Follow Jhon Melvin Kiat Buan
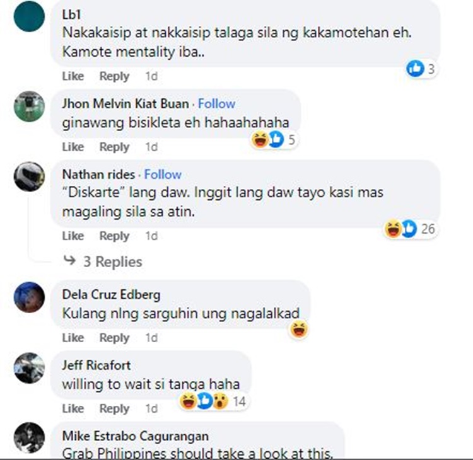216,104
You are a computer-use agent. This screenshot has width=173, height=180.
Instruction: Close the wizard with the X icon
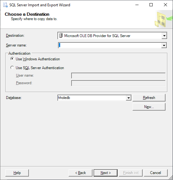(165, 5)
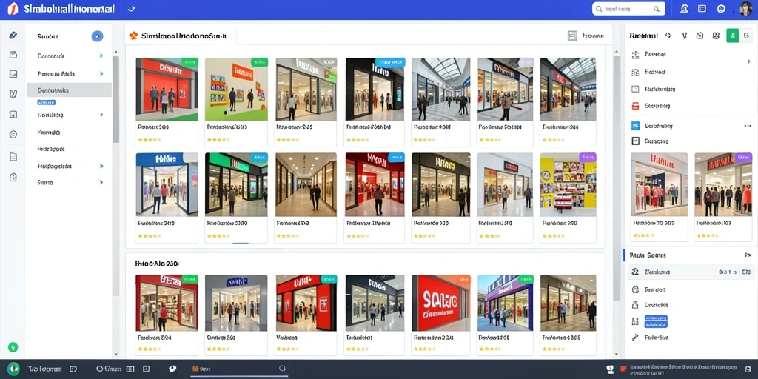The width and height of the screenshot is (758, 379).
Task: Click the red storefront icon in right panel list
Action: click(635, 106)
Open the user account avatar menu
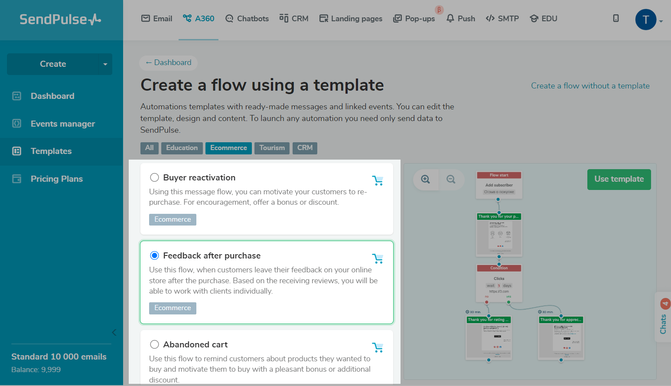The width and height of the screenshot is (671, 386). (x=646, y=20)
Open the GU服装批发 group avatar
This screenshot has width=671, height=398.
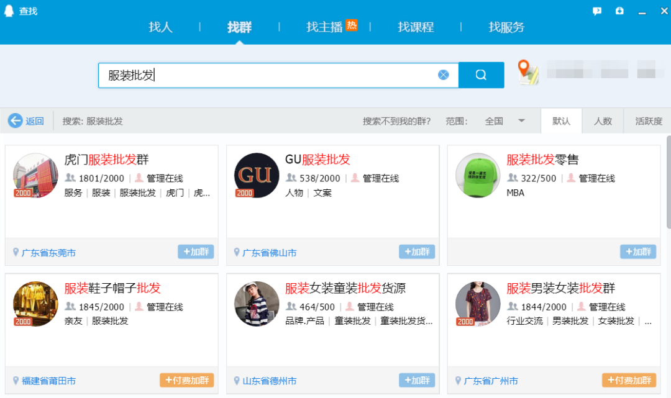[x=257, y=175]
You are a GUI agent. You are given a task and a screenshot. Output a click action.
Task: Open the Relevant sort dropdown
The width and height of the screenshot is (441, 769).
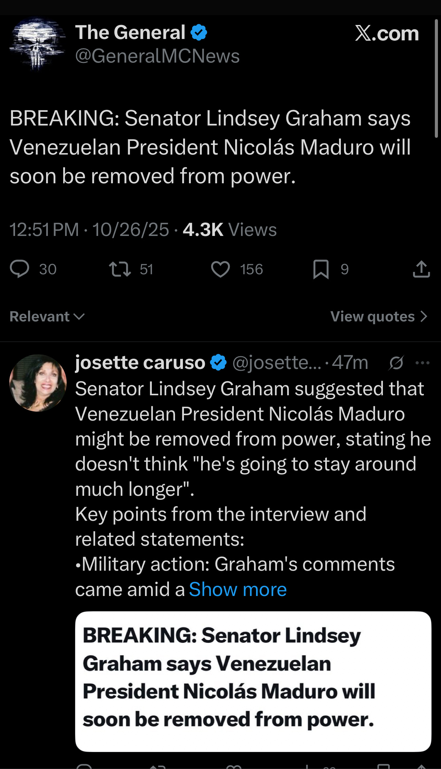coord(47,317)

[Your goal]: Every entry above, pictures excluded, needs to be duplicated exactly.

[Your response]:
Follow Jhon Melvin Kiat Buan
216,104
You are a computer-use agent. This screenshot has width=173, height=180.
Instruction: Close the wizard with the X icon
(165, 5)
The width and height of the screenshot is (758, 379).
Task: Click the red storefront icon in right panel list
Action: click(635, 106)
Open the user account avatar menu
The width and height of the screenshot is (671, 386). (x=646, y=20)
Open the GU服装批发 group avatar
This screenshot has width=671, height=398.
[x=257, y=175]
You are a GUI agent. You are given a task and a screenshot. Output a click action.
Task: Open the Relevant sort dropdown
The width and height of the screenshot is (441, 769).
coord(47,317)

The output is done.